From Newsgroup: alt.comp.os.windows-11
On Mon, 9/29/2025 3:20 AM, Jeff Barnett wrote:
On 9/21/2025 2:23 AM, J. P. Gilliver wrote:
On 2025/9/21 4:0:59, Paul wrote:
[]
Purely for your amusement, you could try a bad block scan of the drive.
This is pretty old software itself, having been released in 2008. The last >>> column over will check whether the blocks have bad CRC. That version of
HDTune, does not do writes, so it should not make the SSD health any worse. >>>
-a-a-a https://www.hdtune.com/files/hdtune_255.exe
<MAJOR SNIPING>
I thought that reading a "unit" on an SSD caused tits contents to be rewrote in another unit and the original to go in a pool (over partition?) that is used for wear leveling So whether that utility writes or not, the SSD will have its pot stirred.

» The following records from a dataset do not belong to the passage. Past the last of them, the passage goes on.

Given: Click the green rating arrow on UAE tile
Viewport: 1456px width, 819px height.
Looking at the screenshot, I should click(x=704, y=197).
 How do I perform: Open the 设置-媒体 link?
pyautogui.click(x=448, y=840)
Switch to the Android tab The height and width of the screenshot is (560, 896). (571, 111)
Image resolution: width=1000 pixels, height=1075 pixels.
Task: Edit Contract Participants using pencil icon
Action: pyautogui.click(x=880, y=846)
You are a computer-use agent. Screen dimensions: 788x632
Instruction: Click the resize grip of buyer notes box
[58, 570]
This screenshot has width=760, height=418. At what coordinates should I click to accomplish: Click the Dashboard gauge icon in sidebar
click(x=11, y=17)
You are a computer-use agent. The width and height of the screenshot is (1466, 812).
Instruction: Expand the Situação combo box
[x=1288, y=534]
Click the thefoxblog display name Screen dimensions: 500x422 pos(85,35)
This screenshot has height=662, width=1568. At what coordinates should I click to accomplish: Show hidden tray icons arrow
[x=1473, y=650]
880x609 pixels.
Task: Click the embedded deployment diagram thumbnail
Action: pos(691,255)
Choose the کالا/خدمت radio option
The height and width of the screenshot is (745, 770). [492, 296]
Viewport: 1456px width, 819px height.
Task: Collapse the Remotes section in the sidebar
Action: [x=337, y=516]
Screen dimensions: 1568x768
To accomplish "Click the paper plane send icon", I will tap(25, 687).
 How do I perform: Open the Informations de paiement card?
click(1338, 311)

Is my memory wrong about this?
When a drive is TRIMmed, the OS sends a list of LBAs known to
not be used, and those can be put in the Free Pool and prepared
for usage. The preparation for usage is an Erase, which costs
one wear life. Any voltage changes in a NAND floating gate, can
cause small changes in crystal structure. Annealing a NAND cell
could fix these, extending life significantly, but we don't
know how to do that on a massive scale.
When you write a file, on a TLC or QLC device, the write method
can use an SLC cache (floating gate cell made to hold only one
bit, by changing the voltage threshold scheme), it costs you
one write for the SLC cache, and one write for the final placement
into TLC storage. The SLC cache is not a dedicated static thing,
it can be moved around by applying different voltage sensing
to any LBAs declared as being part of the cache area. It's not
like the critical-data-storage area, which might be an SLC area
at all times.
But reading is "free". It isn't DRAM and does not need refresh
in that sense. DRAM dribbles in milliseconds. The floating gate
in that case, is not protected by quantum mechanics.
On something like QLC, just about every sector read needs correction.
A 512 byte sector has 4KBits and the voltage thresholds are pretty tight.
If a read has one bit in error, this is easily corrected by Reed Solomon without needing the sector to be rewritten. The error corrector code
is quite strong and no reason to panic.
Say you read a sector and 20 bits out of 4096 are errored. Maybe the code
is still strong enough for this, correcting it. The syndrome is 50 bytes
on a 512 byte sector, to give some idea of the syndrome size.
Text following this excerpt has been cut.